▸ EXTRACTED ENTRIES

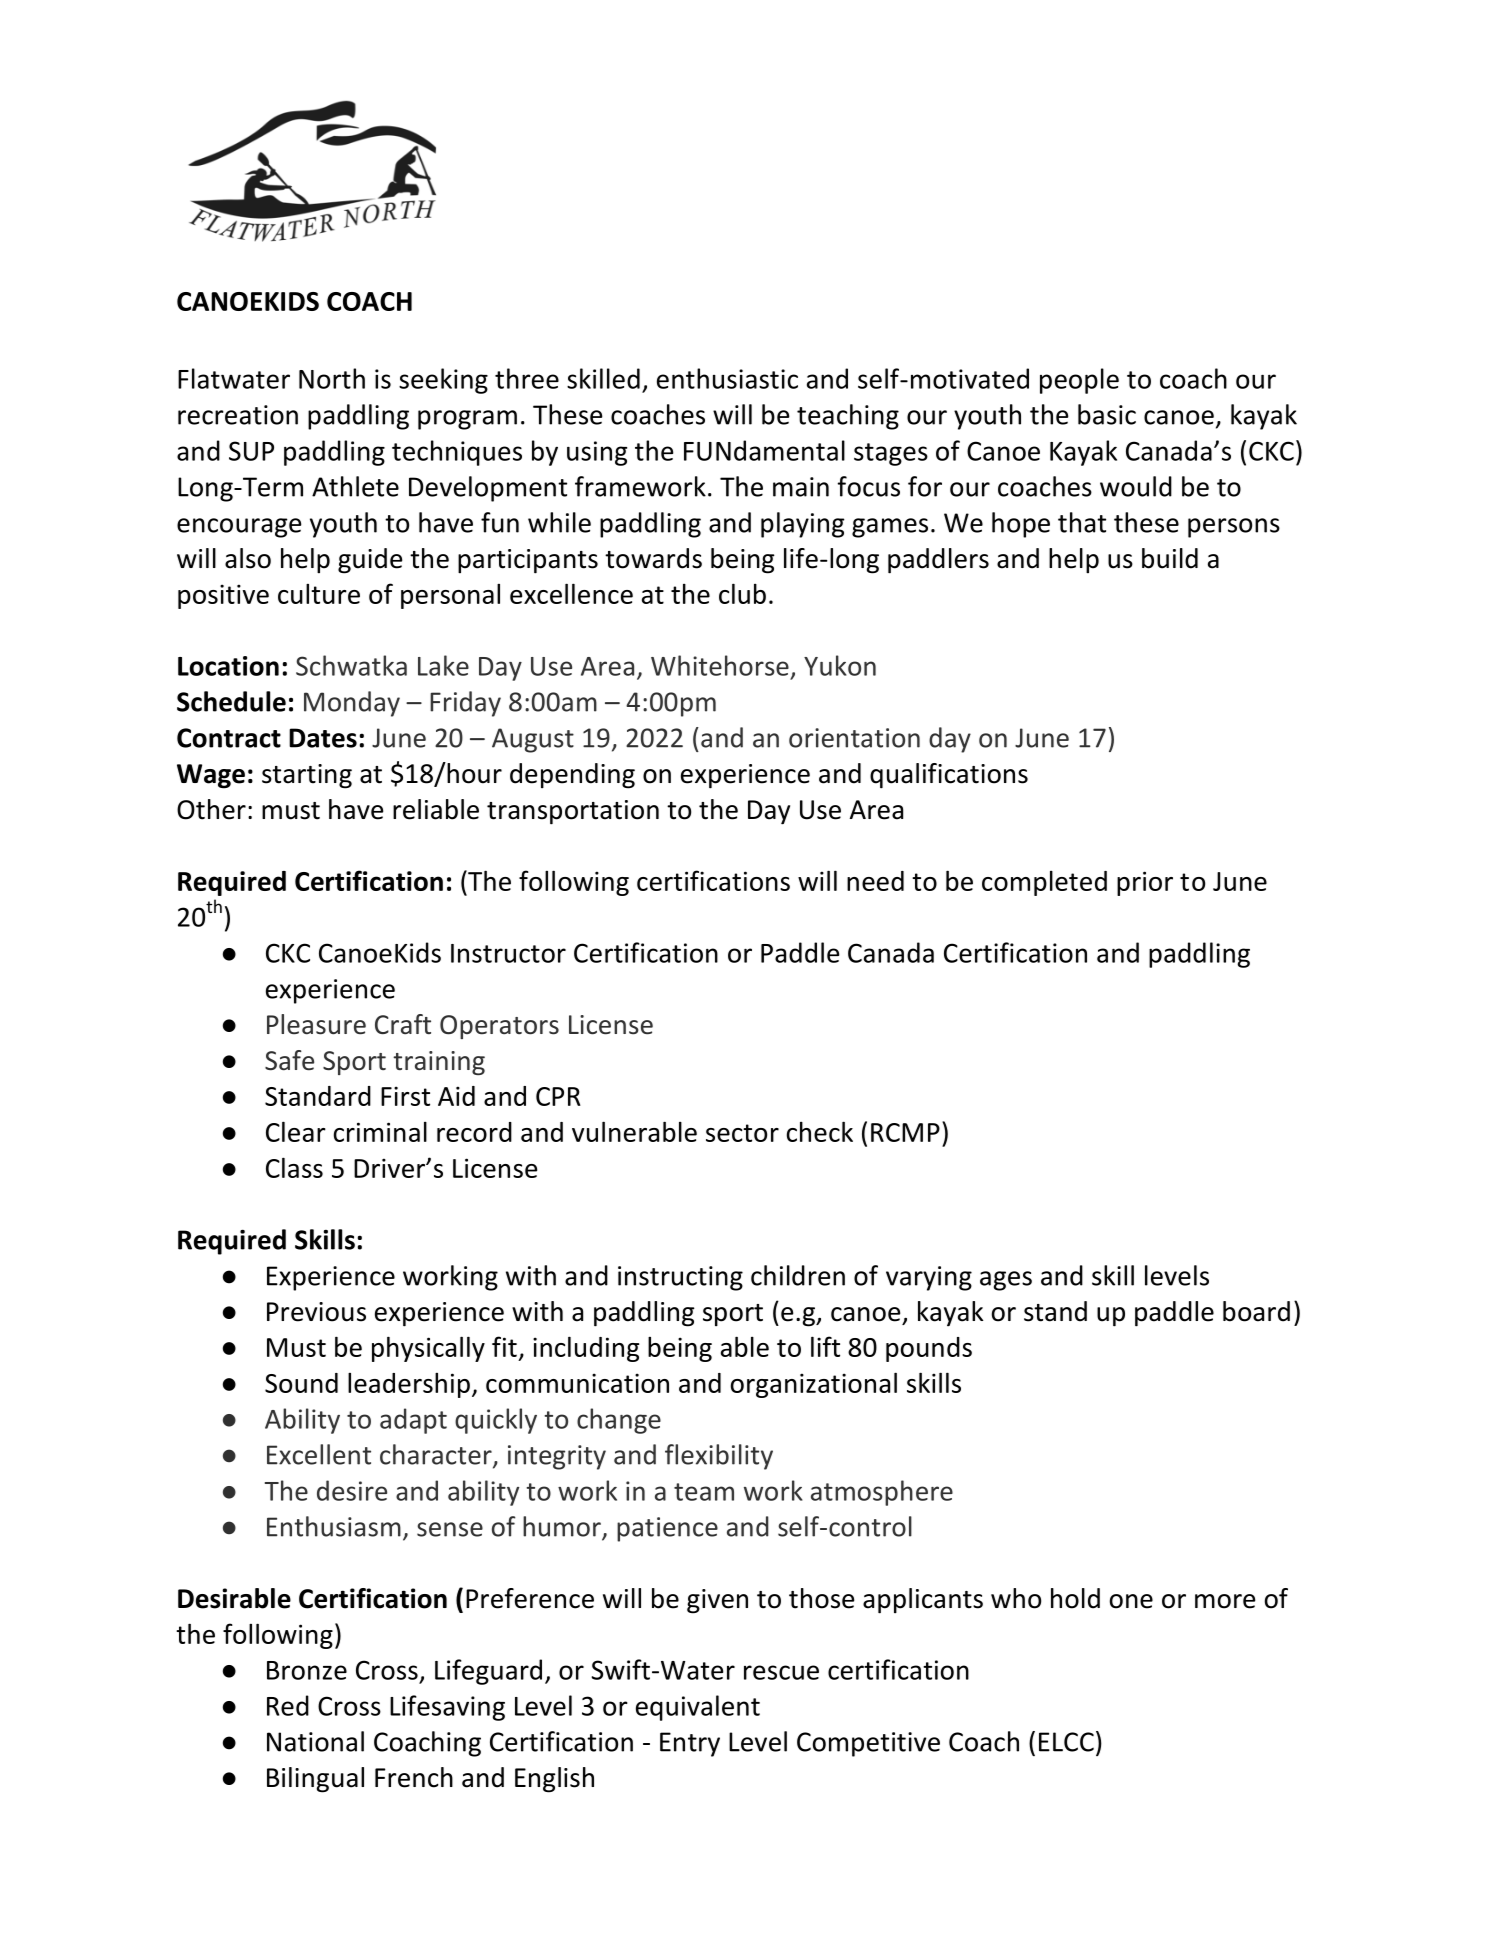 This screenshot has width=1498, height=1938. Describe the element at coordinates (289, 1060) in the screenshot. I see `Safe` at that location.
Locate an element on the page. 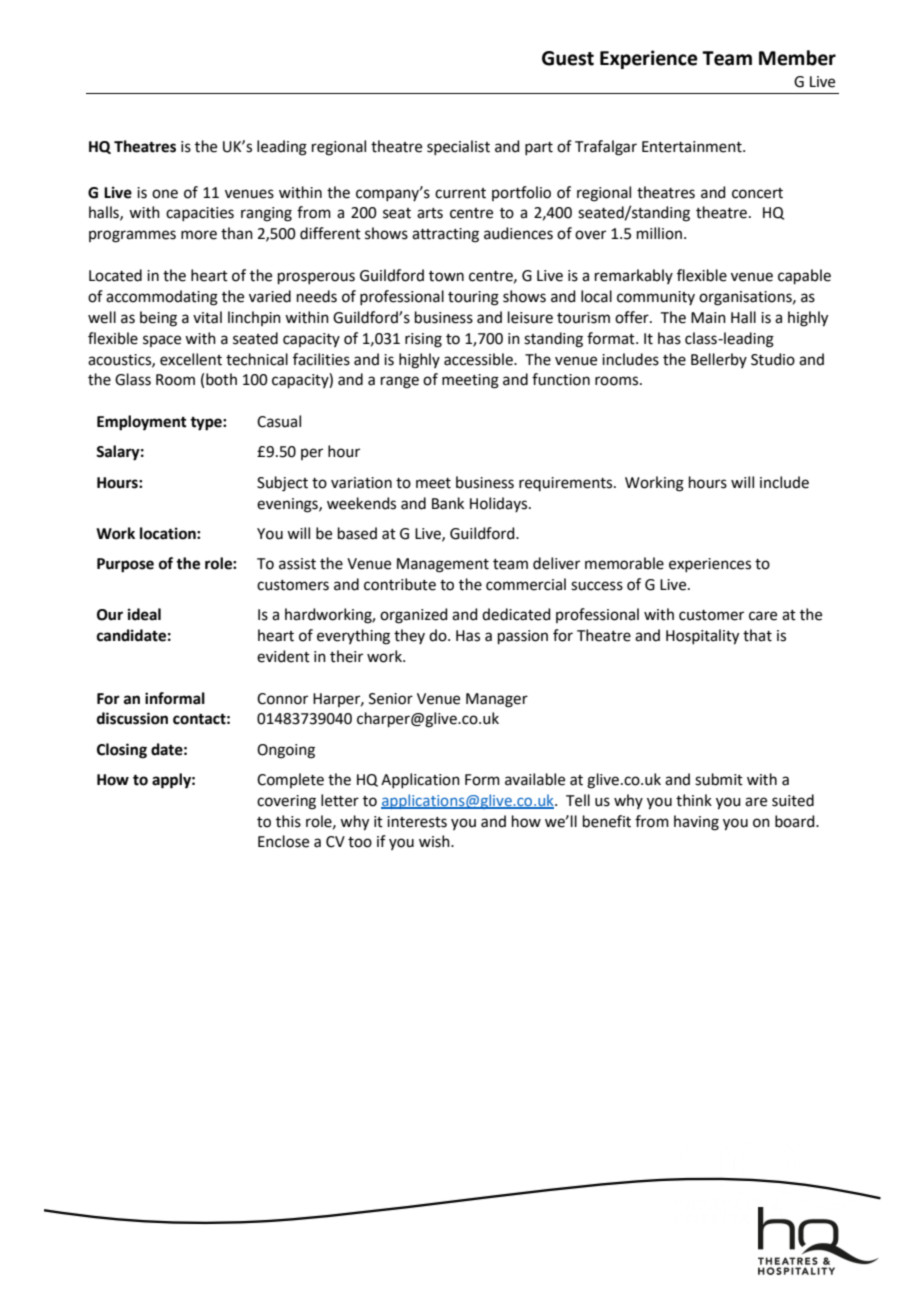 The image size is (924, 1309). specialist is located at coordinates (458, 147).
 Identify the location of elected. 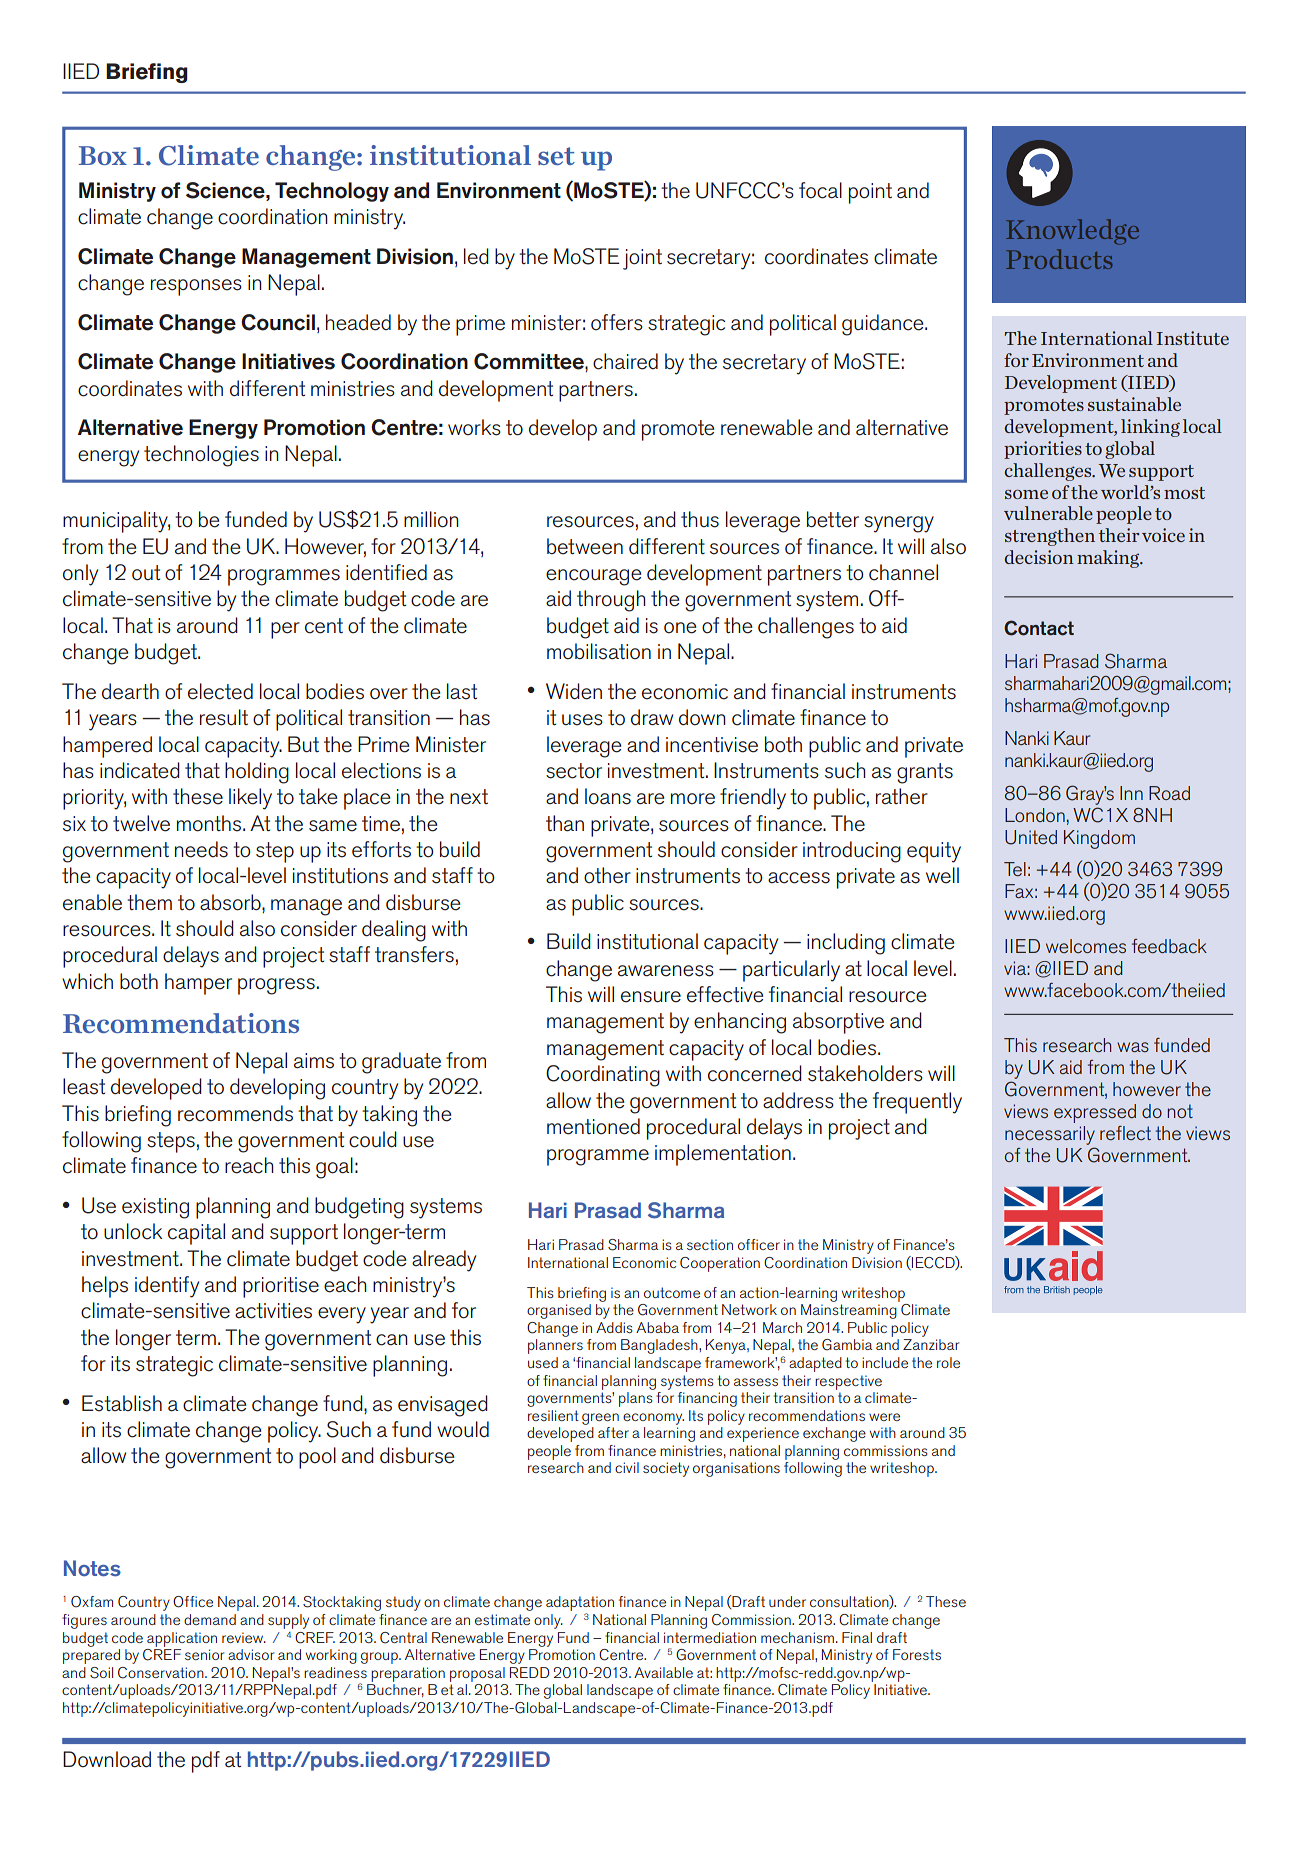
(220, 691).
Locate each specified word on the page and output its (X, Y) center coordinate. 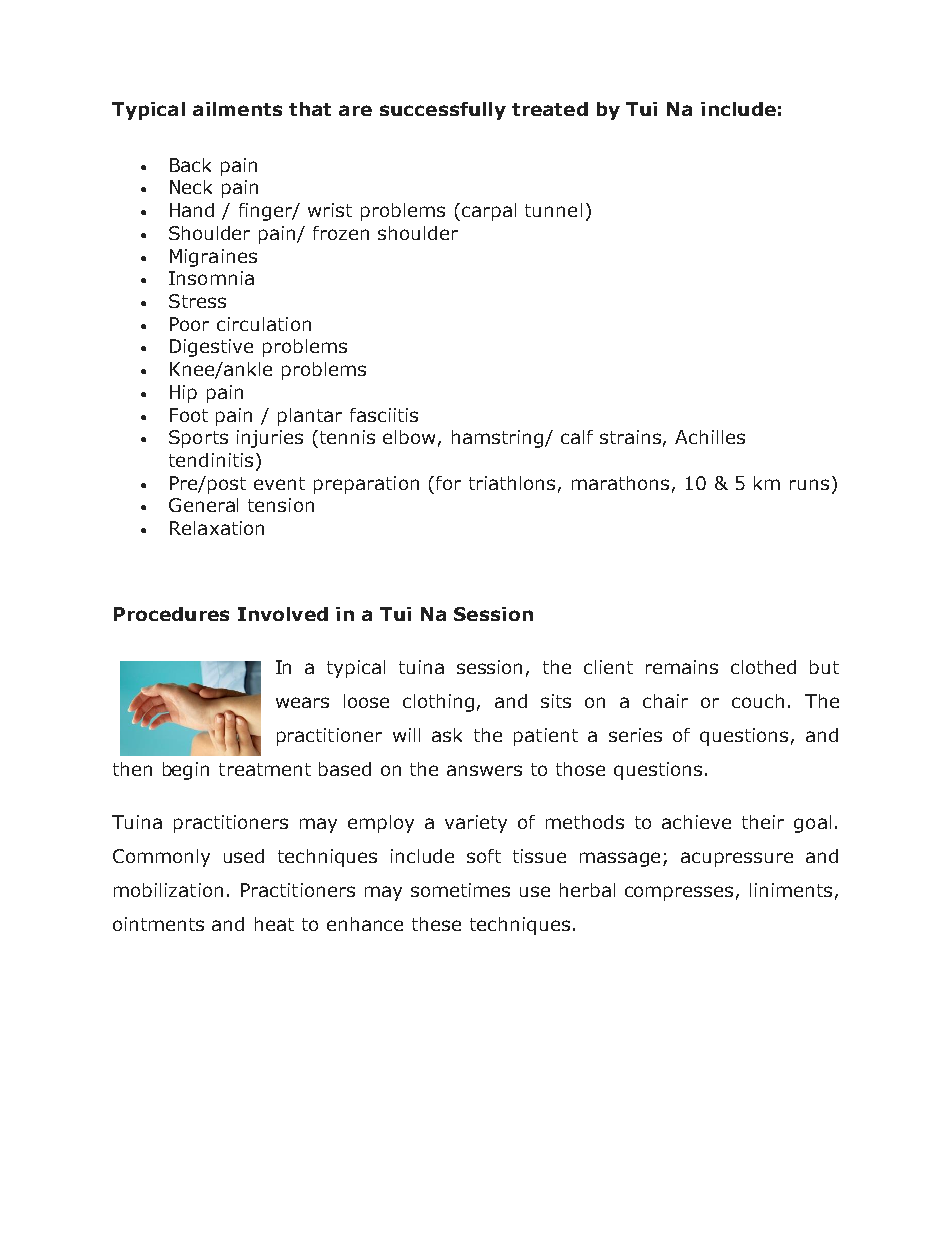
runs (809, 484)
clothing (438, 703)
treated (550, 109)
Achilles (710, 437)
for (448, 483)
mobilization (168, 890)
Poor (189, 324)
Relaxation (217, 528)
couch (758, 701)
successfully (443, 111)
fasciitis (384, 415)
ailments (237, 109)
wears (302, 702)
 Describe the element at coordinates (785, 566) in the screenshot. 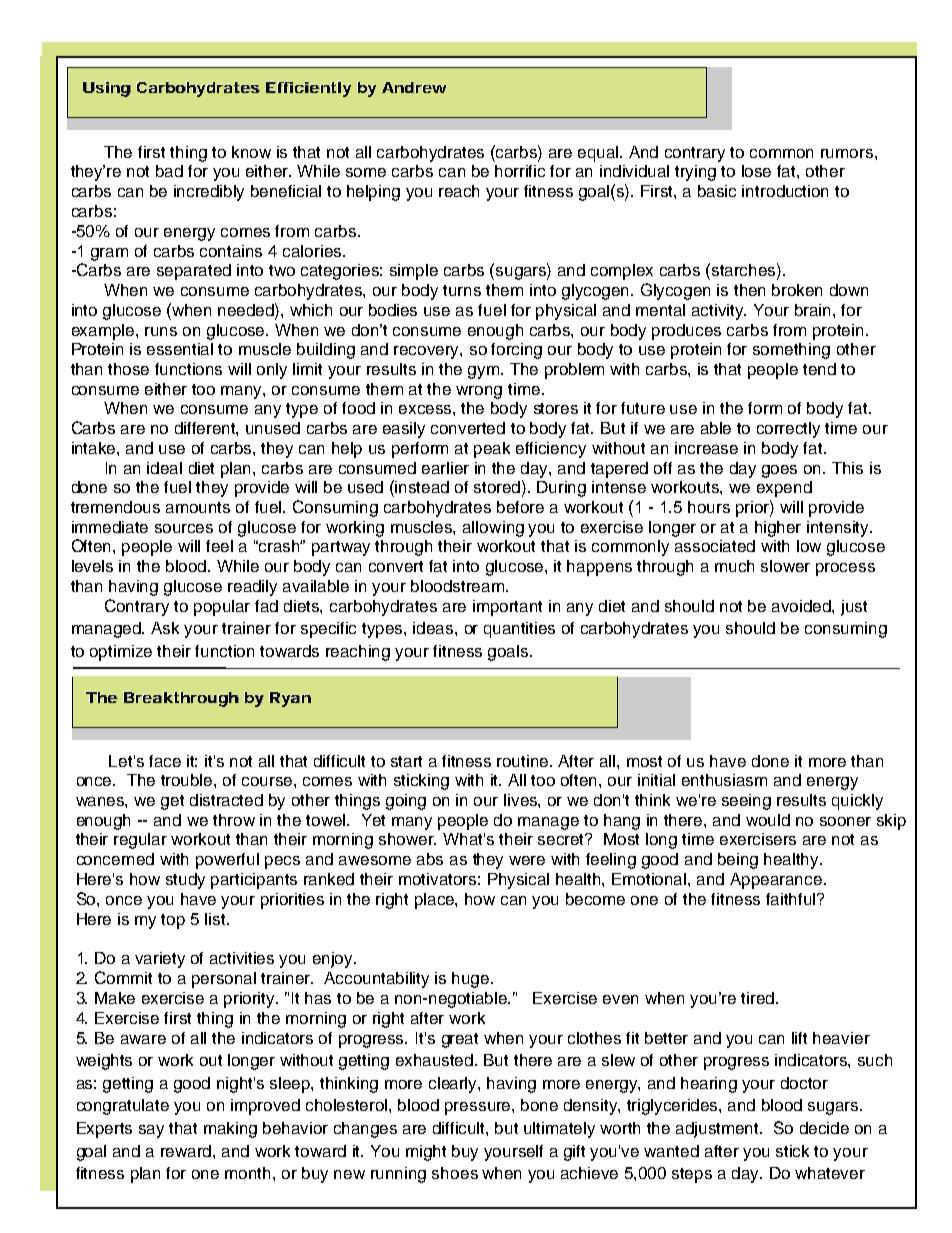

▸ WORK TO DO
Put the records from the line containing "successfully (443, 111)" through the end of the records, inclusive, into a Markdown table with the columns No. and Record, one row per line and blank lines skipped. Leave the pictures out of the table.

▸ THE COMPLETED TASK
| No. | Record |
|---|---|
| 1 | successfully (443, 111) |
| 2 | fasciitis (384, 415) |
| 3 | ailments (237, 109) |
| 4 | wears (302, 702) |
| 5 |  Describe the element at coordinates (785, 566) in the screenshot.  |